The Mudcat Café TM
Thread #119547   Message #2606324
Posted By: GUEST,glueman
07-Apr-09 - 06:21 AM
Thread Name: 1954 and All That - defining folk music
Subject: RE: 1954 and All That - defining folk music
Speaking purely from observation, there are people who simply don't like music. Apart from humming the odd music hall tune my mother never put music on the radio or gramophone purely for pleasure in her adult life, neither would she seek out places where music was played. My father likewise, though he had a few army songs he'd come up with on a long walk. Now you could say they were both conduits for the folk process in action, or you could say they just didn't respond to music that went much further than a nursery rhyme to fill an empty moment.

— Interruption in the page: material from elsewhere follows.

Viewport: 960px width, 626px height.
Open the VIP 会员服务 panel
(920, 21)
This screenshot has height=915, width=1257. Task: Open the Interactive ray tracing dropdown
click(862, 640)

Experience suggests some people who claim to like folk music exclusively operate with a similar emotion detachment to what most of us might understand by music. The tradition in its more austere forms requires little intuitive response to musicality but is more demanding on recall, repetition and what one might call poetics. I defer to no-one in an enjoyment of austerity in folk, classical or any other genre but the 'pleasures of the text' are undoubtedly different from those of tuneful forms.
Clearly there are exceptions but if I were to make a box that fit a larger percentage of arch traditionalists than excluded them it would be one that contained structured works which did not rely on empathetic musical emotion for their thrall.